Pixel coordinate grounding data

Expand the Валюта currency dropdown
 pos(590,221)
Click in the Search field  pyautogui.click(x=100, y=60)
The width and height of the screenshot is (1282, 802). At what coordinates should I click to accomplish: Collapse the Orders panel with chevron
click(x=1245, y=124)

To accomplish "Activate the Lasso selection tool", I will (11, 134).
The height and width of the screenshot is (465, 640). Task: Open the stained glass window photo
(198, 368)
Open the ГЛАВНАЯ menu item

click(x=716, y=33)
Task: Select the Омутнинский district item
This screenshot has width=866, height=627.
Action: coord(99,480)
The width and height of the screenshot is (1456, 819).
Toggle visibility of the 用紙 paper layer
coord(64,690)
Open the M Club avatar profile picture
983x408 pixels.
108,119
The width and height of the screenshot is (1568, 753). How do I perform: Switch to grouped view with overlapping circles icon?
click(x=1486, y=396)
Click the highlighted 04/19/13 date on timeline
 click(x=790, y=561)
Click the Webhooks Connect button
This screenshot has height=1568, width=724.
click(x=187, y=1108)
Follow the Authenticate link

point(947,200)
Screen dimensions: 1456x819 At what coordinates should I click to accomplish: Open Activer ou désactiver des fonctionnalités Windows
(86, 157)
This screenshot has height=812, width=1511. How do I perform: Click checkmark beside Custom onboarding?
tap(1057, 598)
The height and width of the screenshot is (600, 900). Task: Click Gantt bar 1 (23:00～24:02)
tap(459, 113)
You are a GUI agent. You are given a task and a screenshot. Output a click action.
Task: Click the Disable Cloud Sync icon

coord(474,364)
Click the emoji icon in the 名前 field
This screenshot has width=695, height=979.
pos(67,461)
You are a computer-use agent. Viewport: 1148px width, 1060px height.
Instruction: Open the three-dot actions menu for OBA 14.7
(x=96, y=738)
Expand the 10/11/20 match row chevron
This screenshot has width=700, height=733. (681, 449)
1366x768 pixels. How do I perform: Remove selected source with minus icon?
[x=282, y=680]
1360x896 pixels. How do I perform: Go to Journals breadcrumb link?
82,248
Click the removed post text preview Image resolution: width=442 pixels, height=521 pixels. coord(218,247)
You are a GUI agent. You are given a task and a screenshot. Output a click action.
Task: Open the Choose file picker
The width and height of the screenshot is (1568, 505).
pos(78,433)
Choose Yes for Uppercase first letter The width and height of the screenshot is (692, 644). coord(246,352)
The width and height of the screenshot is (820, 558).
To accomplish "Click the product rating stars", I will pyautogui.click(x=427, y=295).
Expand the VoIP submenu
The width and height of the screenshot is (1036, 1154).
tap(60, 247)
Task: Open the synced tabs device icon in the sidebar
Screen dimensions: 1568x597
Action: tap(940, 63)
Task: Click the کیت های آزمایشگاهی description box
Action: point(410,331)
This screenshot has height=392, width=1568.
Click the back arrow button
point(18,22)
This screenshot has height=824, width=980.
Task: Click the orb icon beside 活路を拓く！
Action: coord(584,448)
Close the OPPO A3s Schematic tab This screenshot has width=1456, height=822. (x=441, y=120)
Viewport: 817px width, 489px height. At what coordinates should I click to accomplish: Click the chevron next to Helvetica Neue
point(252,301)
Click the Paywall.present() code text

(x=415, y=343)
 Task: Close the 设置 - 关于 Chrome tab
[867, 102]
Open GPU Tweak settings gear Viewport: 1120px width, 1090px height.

• [EXERCISE DIRECTIONS]:
Lines containing the word "Choose" must be found in the data above and copied.

• [SOLUTION]:
Task: Open the Choose file picker
Choose Yes for Uppercase first letter The width and height of the screenshot is (692, 644). coord(246,352)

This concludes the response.